DATA PROVIDED:
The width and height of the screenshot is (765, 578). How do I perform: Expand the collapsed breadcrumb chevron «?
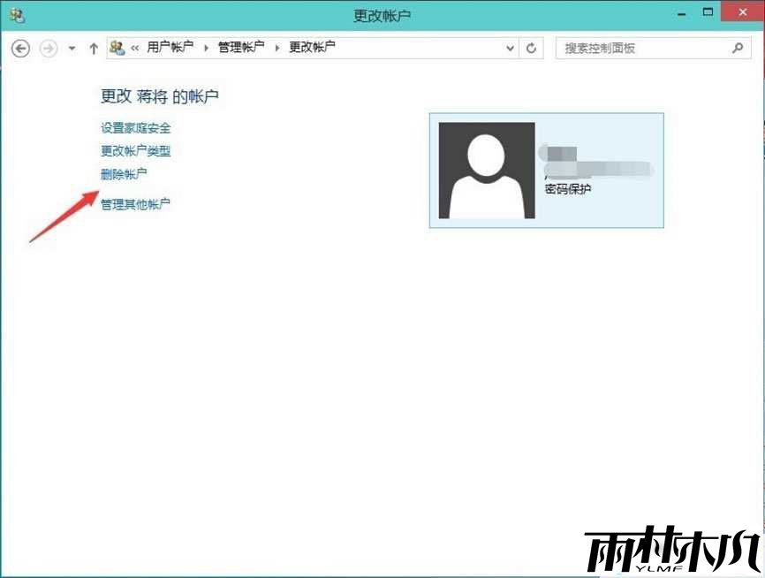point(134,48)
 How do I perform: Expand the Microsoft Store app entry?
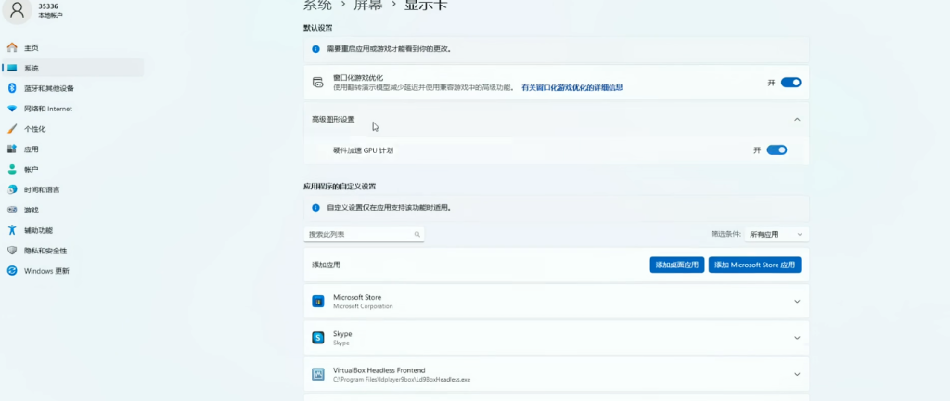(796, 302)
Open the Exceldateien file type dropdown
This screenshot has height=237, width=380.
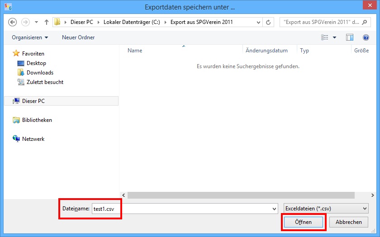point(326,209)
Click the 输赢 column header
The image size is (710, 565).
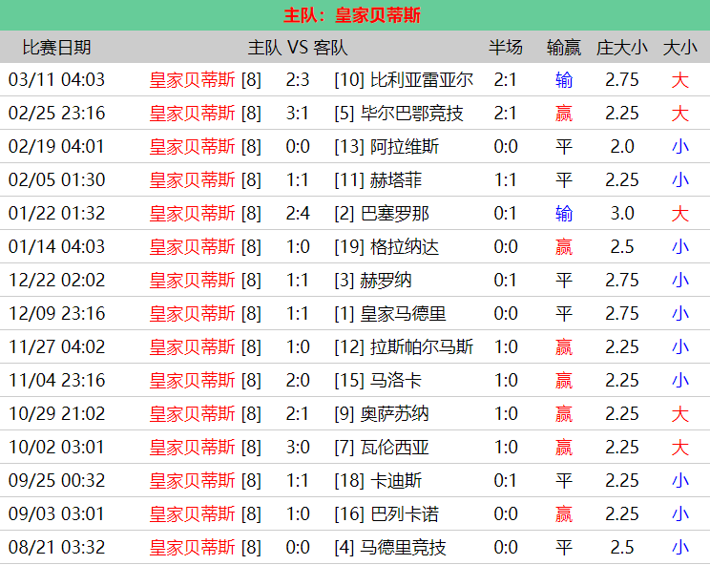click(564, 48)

---

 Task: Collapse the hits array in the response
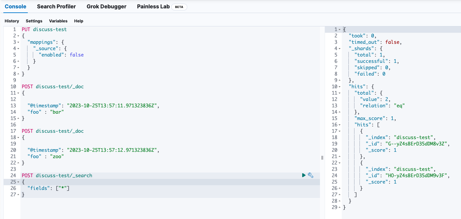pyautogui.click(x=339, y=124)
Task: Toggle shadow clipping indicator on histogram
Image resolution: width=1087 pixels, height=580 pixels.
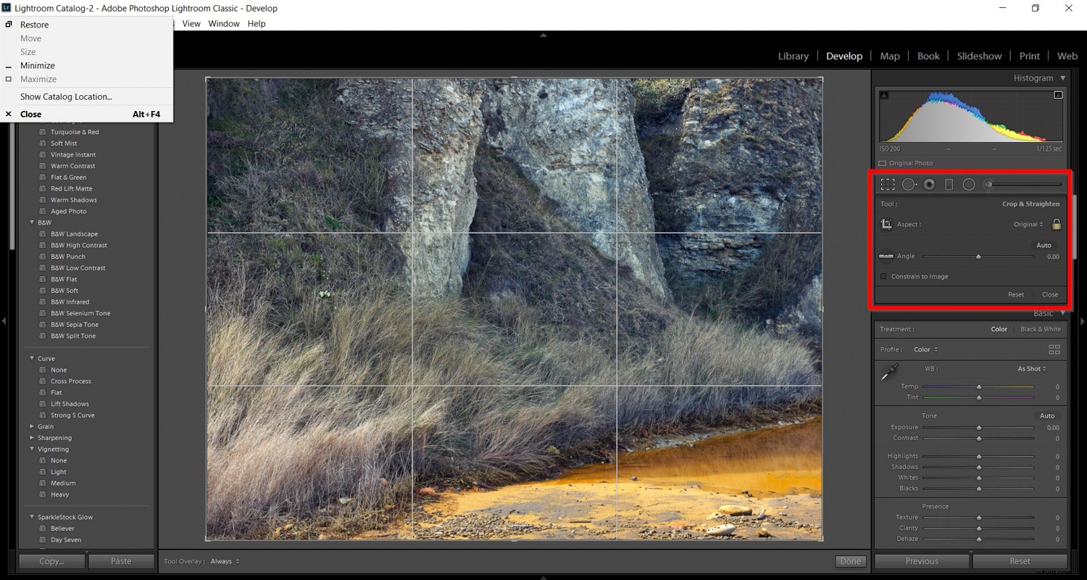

--

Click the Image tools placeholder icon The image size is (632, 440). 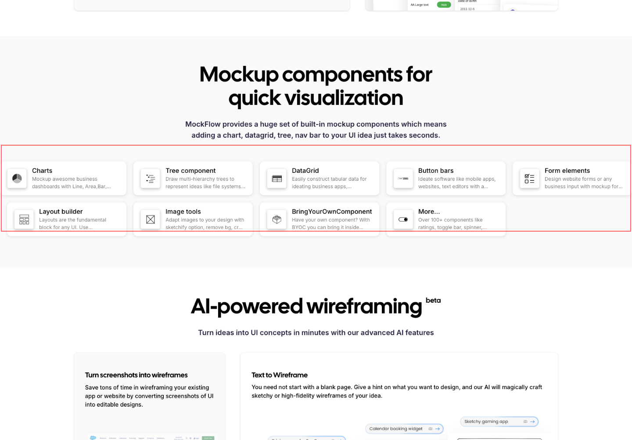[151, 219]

PROMPT: For this task, return exactly the stretch of the listing above from the line with "Task: Collapse the" through the line with "Image resolution: width=1087", inclusive and without pictures.

EXERCISE OUTPUT:
 Task: Collapse the hits array in the response
pyautogui.click(x=339, y=124)
Task: Toggle shadow clipping indicator on histogram
Image resolution: width=1087 pixels, height=580 pixels.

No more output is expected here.